Protesters rallied outside the Church of Scientology’s new UK base in Birmingham on Monday to oppose its grand opening. The Church has established its headquarters in the £4.2-million Pitmaston House, which it acquired back in 2007.
After undergoing a 10-year refurbishment, the development in Moseley was opened to the public adorned with a huge blue rosette and ribbons. Featuring speeches by senior Church figures, the inaugural event was guarded by heavy security, with the premises open to members only.
Protesters, who were mostly former members of the Church, demonstrated against the opening. One protester said the Church’s establishment in the UK’s second largest city is “frightening.”
“People don’t understand what’s going on in their local area and that’s very frightening,” William Drummond, a former long-time member, told the Birmingham Mail.
The Church of Scientology seeks to liberate its followers of detrimental mental images through Dianetics counselling, known as auditing. A string of defectors, however, have accused it of being a dangerous cult which is physically and emotionally abusive.
Another former Scientologist taking part in the protest, Adrian Bailey, told the newspaper: “The main motivation for them is money, property and expansion – and that’s evident here.”
“What annoyed me the most was that they always asked for money.

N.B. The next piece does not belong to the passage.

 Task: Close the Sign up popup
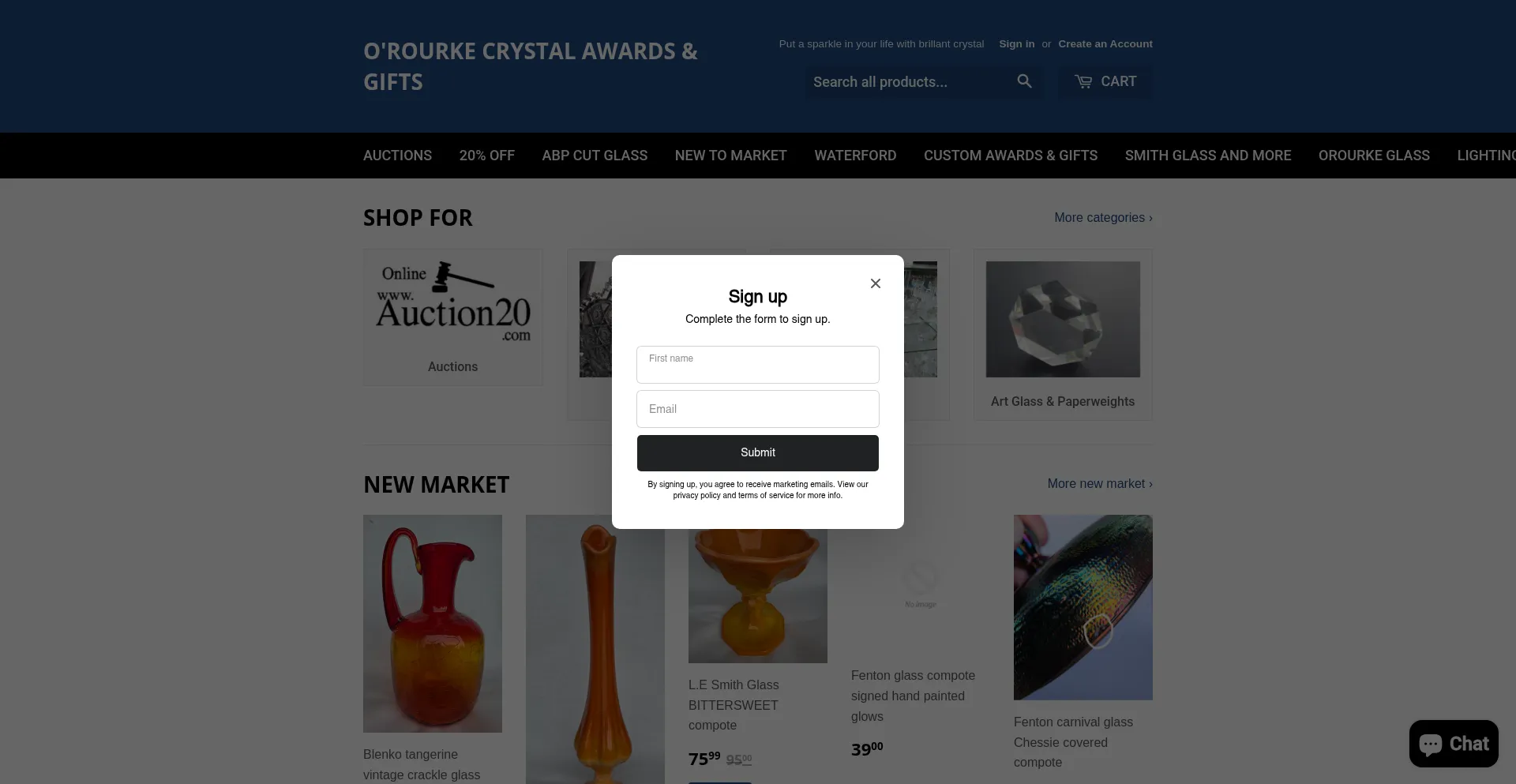[875, 283]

And with all the secrecy, it’s not surprising people think it’s a cult.”
The organization’s leader, David Miscavige, gave a speech during the event saying: “When that inaugural ribbon falls, so a curtain rises… and so it becomes every Scientologist’s responsibility to uplift England’s Salt of the Earth, thereby turning an industrial revolution into a spiritual revolution,” he said, according to the Church’s website.
Roger Godsiff, Labour MP for Hall Green, had previously said he was “not a fan of the Church of Scientology, which is essentially a money-making cult.”
Graeme Wilson, the Church of Scientology’s UK-based public affairs director, previously claimed the churches help educate communities on drugs and human rights, and provide them with literacy programs and crime reduction schemes.